→ **Übungstext**
──────

Sehr komisch das immer noch nichts von der Playstation und PC Version gezeigt wurde so kurz vor Release, mir gefällt das nicht 

Alle Videos, alle Tests/Pressetermine/Conventations/Einladungen zum anspielen etc immer nur die Xbox Version.

Keinem wird die Playstation und PC Portierung gezeigt.
Bethesda verbuggt ja ihre Spiele immer ordentlich.

Warte schon die ganze Zeit auf einen Bericht wie die beiden Version laufen, da ich die bessere davon kaufe (Grafik ist mir egal und man soll das Spiel ja eh mit einem gamepad zocken heisst es, selbst am PC).


----------



## Darthbrezel (26. Oktober 2011)

Mit diesen Grafikkarten seid ihr auf der sicheren Seite und solltet Skyrim mit allen Details spielen können.

GeForce Mars II Dual GTX 580 3GB

solltet... heist im Endeffekt ja auch nur wieder .. sollte ... Die Artikel werden immer schlechter


----------



## daHool2k5 (26. Oktober 2011)

Meine steht gaaanz unten auf der Liste, aber immerhin ist sie drin xD. Sollte es wirklich für ultra auf halbwegs erträglichen Framerates reichen gönn ich meiner Grafikkarte sogar noch ein halbes Jährchen bevor sie dann aber wirklich nach immerhin 2,5 Jahren voller Spielspaß eingemottet wird. Ich bin ja immer noch der Meinung, dass die GTX 285 eine der Besten Grafikkarten war die jemals hergestellt wurde(auch wenn ihr Dx11 fehlt), aber leider holt die Zeit auch die Besten irgendwann mal ein.


----------



## MrCry3Angel (26. Oktober 2011)

──────

→ **Bereitgestelltes Material**

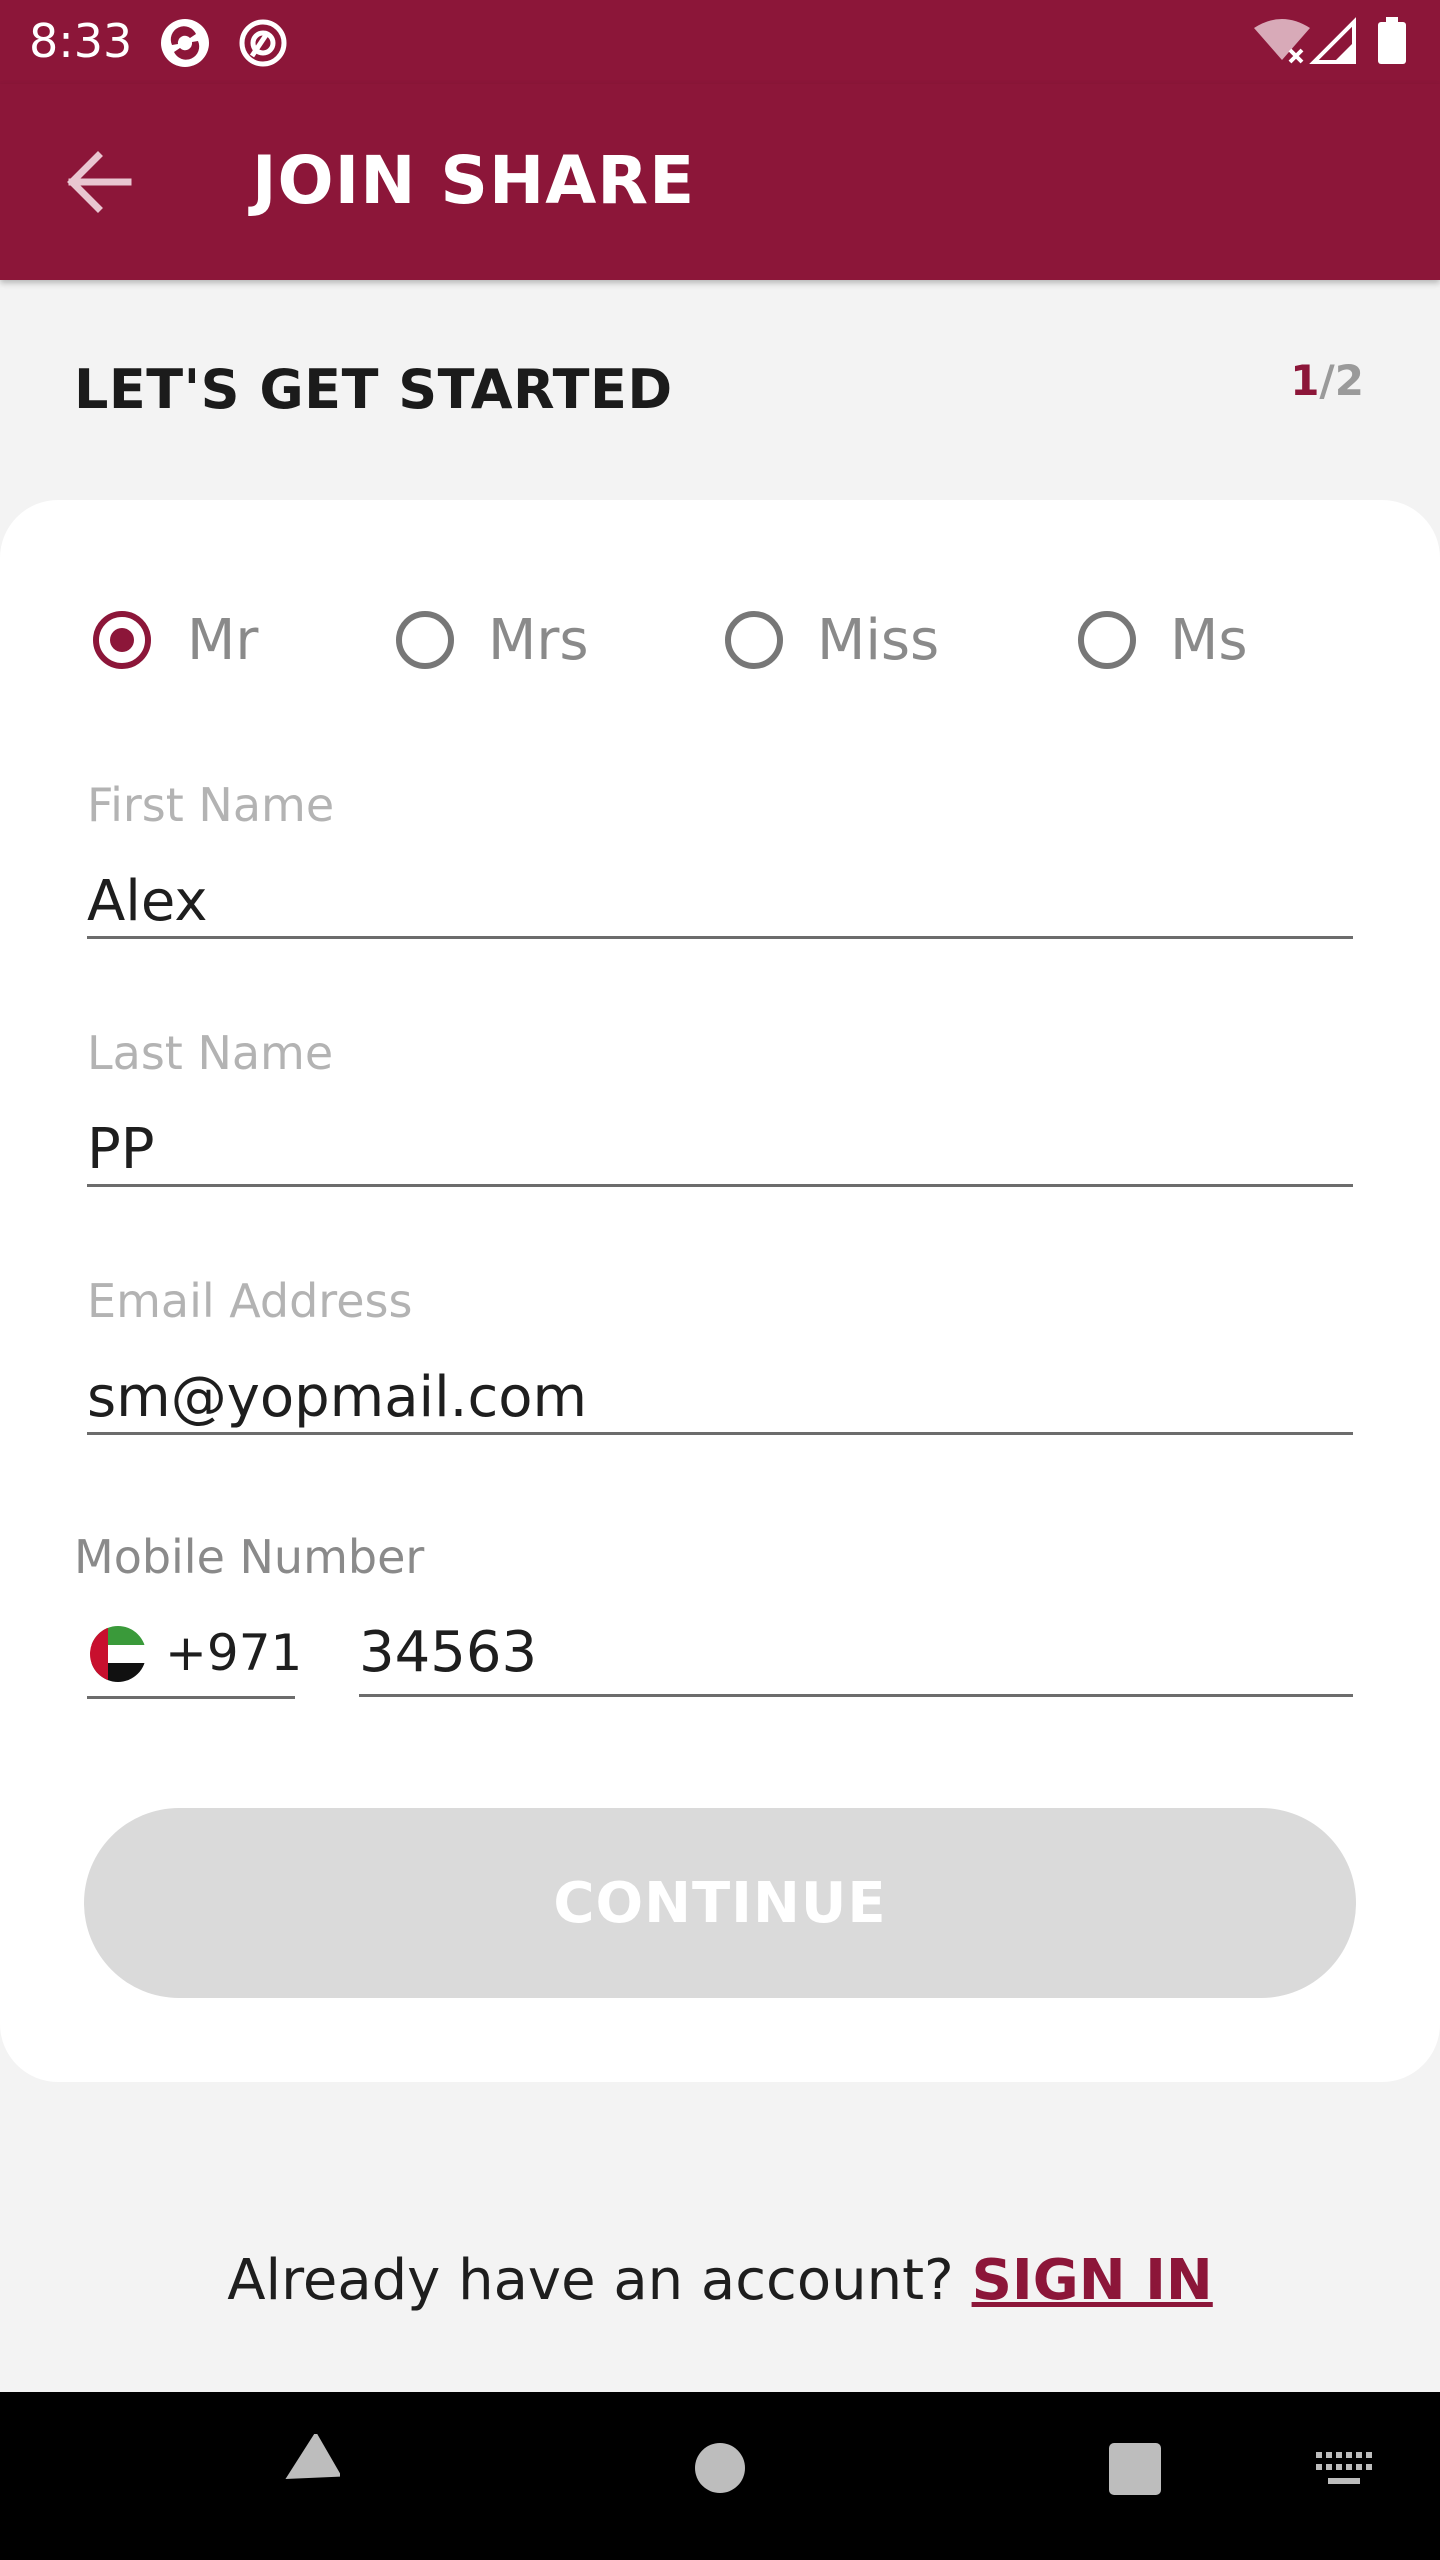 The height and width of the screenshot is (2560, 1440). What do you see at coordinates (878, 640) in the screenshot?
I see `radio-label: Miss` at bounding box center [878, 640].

──────

→ **Fragen und Aufgaben**
1. Bitte übersetze den Satz „Mit diesen Grafikkarten seid ihr auf der sicheren Seite und solltet Skyrim mit allen Details spielen können.“ aus dem Übungstext ins Englische.
2. Gib aus dem Übungstext alles von „Keinem wird die“ bis hinunter zu „Details spielen können.“ wortgetreu wieder.

→ **Nummerierte Antworten**
1. With these graphics cards you are on the safe side and should be able to play Skyrim with all details.

2.
Keinem wird die Playstation und PC Portierung gezeigt.
Bethesda verbuggt ja ihre Spiele immer ordentlich.

Warte schon die ganze Zeit auf einen Bericht wie die beiden Version laufen, da ich die bessere davon kaufe (Grafik ist mir egal und man soll das Spiel ja eh mit einem gamepad zocken heisst es, selbst am PC).


----------



## Darthbrezel (26. Oktober 2011)

Mit diesen Grafikkarten seid ihr auf der sicheren Seite und solltet Skyrim mit allen Details spielen können.